▶ **ASSIGNMENT**:
From the first line to the last, write out the material verbatim.

---*---

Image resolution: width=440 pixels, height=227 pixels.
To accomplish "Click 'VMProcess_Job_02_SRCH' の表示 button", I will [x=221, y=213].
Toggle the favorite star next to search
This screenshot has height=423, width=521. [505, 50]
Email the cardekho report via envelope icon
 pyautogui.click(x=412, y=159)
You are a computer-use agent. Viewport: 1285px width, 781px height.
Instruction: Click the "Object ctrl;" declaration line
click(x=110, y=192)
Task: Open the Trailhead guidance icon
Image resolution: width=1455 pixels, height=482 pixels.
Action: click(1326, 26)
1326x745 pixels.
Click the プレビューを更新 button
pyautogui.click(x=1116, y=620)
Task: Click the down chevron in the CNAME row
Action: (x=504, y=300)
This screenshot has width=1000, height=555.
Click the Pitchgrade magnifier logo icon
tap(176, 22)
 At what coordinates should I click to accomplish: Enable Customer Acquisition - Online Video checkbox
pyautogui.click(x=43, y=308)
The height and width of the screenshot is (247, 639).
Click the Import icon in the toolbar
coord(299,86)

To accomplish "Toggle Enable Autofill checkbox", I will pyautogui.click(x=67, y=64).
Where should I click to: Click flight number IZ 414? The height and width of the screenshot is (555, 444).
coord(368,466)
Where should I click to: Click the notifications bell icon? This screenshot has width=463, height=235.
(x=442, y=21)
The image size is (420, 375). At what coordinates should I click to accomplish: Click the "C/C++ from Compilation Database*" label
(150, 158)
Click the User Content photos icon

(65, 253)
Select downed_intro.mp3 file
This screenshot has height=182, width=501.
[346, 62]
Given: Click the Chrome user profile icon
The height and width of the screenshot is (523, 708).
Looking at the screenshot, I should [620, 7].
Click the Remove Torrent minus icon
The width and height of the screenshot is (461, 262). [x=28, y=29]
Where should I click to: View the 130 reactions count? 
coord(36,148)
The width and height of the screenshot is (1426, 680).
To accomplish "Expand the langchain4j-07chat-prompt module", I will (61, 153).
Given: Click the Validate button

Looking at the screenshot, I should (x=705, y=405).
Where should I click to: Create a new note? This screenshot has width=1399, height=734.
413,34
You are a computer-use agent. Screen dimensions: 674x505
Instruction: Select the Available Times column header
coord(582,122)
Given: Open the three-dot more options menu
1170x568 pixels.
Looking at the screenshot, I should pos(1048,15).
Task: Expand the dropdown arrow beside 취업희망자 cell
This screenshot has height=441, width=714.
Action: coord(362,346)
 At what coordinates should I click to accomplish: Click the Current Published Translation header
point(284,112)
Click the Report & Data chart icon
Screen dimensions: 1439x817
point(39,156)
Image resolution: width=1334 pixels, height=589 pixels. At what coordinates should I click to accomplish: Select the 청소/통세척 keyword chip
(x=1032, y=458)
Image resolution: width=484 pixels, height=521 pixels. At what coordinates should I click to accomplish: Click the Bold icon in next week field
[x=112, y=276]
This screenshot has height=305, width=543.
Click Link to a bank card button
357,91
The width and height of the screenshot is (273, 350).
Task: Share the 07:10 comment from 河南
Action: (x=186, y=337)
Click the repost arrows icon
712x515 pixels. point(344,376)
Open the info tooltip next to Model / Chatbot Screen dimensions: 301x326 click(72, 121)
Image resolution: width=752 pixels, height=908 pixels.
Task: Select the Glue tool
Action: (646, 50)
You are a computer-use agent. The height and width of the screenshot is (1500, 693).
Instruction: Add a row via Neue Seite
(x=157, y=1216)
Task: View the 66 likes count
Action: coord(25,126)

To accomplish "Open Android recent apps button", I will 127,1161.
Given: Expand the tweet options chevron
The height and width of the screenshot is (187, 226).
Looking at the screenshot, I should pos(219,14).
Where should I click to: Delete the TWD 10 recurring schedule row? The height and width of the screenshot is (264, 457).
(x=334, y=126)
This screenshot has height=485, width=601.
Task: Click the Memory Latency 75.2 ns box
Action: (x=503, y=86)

---*---

▶ **ANSWER**:
Image resolution: width=440 pixels, height=227 pixels.
To accomplish "Click 'VMProcess_Job_02_SRCH' の表示 button", I will [x=221, y=213].
Toggle the favorite star next to search
This screenshot has height=423, width=521. [505, 50]
Email the cardekho report via envelope icon
 pyautogui.click(x=412, y=159)
You are a computer-use agent. Viewport: 1285px width, 781px height.
Instruction: Click the "Object ctrl;" declaration line
click(x=110, y=192)
Task: Open the Trailhead guidance icon
Image resolution: width=1455 pixels, height=482 pixels.
Action: click(1326, 26)
1326x745 pixels.
Click the プレビューを更新 button
pyautogui.click(x=1116, y=620)
Task: Click the down chevron in the CNAME row
Action: (x=504, y=300)
This screenshot has width=1000, height=555.
Click the Pitchgrade magnifier logo icon
tap(176, 22)
 At what coordinates should I click to accomplish: Enable Customer Acquisition - Online Video checkbox
pyautogui.click(x=43, y=308)
The height and width of the screenshot is (247, 639).
Click the Import icon in the toolbar
coord(299,86)

To accomplish "Toggle Enable Autofill checkbox", I will pyautogui.click(x=67, y=64).
Where should I click to: Click flight number IZ 414? The height and width of the screenshot is (555, 444).
coord(368,466)
Where should I click to: Click the notifications bell icon? This screenshot has width=463, height=235.
(x=442, y=21)
The image size is (420, 375). At what coordinates should I click to accomplish: Click the "C/C++ from Compilation Database*" label
(150, 158)
Click the User Content photos icon

(65, 253)
Select downed_intro.mp3 file
This screenshot has height=182, width=501.
[346, 62]
Given: Click the Chrome user profile icon
The height and width of the screenshot is (523, 708).
Looking at the screenshot, I should [620, 7].
Click the Remove Torrent minus icon
The width and height of the screenshot is (461, 262). [x=28, y=29]
Where should I click to: View the 130 reactions count? 
coord(36,148)
The width and height of the screenshot is (1426, 680).
To accomplish "Expand the langchain4j-07chat-prompt module", I will (61, 153).
Given: Click the Validate button

Looking at the screenshot, I should (x=705, y=405).
Where should I click to: Create a new note? This screenshot has width=1399, height=734.
413,34
You are a computer-use agent. Screen dimensions: 674x505
Instruction: Select the Available Times column header
coord(582,122)
Given: Open the three-dot more options menu
1170x568 pixels.
Looking at the screenshot, I should pos(1048,15).
Task: Expand the dropdown arrow beside 취업희망자 cell
This screenshot has height=441, width=714.
Action: coord(362,346)
 At what coordinates should I click to accomplish: Click the Current Published Translation header
point(284,112)
Click the Report & Data chart icon
Screen dimensions: 1439x817
point(39,156)
Image resolution: width=1334 pixels, height=589 pixels. At what coordinates should I click to accomplish: Select the 청소/통세척 keyword chip
(x=1032, y=458)
Image resolution: width=484 pixels, height=521 pixels. At what coordinates should I click to accomplish: Click the Bold icon in next week field
[x=112, y=276]
This screenshot has height=305, width=543.
Click Link to a bank card button
357,91
The width and height of the screenshot is (273, 350).
Task: Share the 07:10 comment from 河南
Action: (x=186, y=337)
Click the repost arrows icon
712x515 pixels. point(344,376)
Open the info tooltip next to Model / Chatbot Screen dimensions: 301x326 click(72, 121)
Image resolution: width=752 pixels, height=908 pixels.
Task: Select the Glue tool
Action: (646, 50)
You are a computer-use agent. The height and width of the screenshot is (1500, 693).
Instruction: Add a row via Neue Seite
(x=157, y=1216)
Task: View the 66 likes count
Action: coord(25,126)

To accomplish "Open Android recent apps button", I will 127,1161.
Given: Expand the tweet options chevron
The height and width of the screenshot is (187, 226).
Looking at the screenshot, I should pos(219,14).
Where should I click to: Delete the TWD 10 recurring schedule row? The height and width of the screenshot is (264, 457).
(x=334, y=126)
This screenshot has height=485, width=601.
Task: Click the Memory Latency 75.2 ns box
Action: (x=503, y=86)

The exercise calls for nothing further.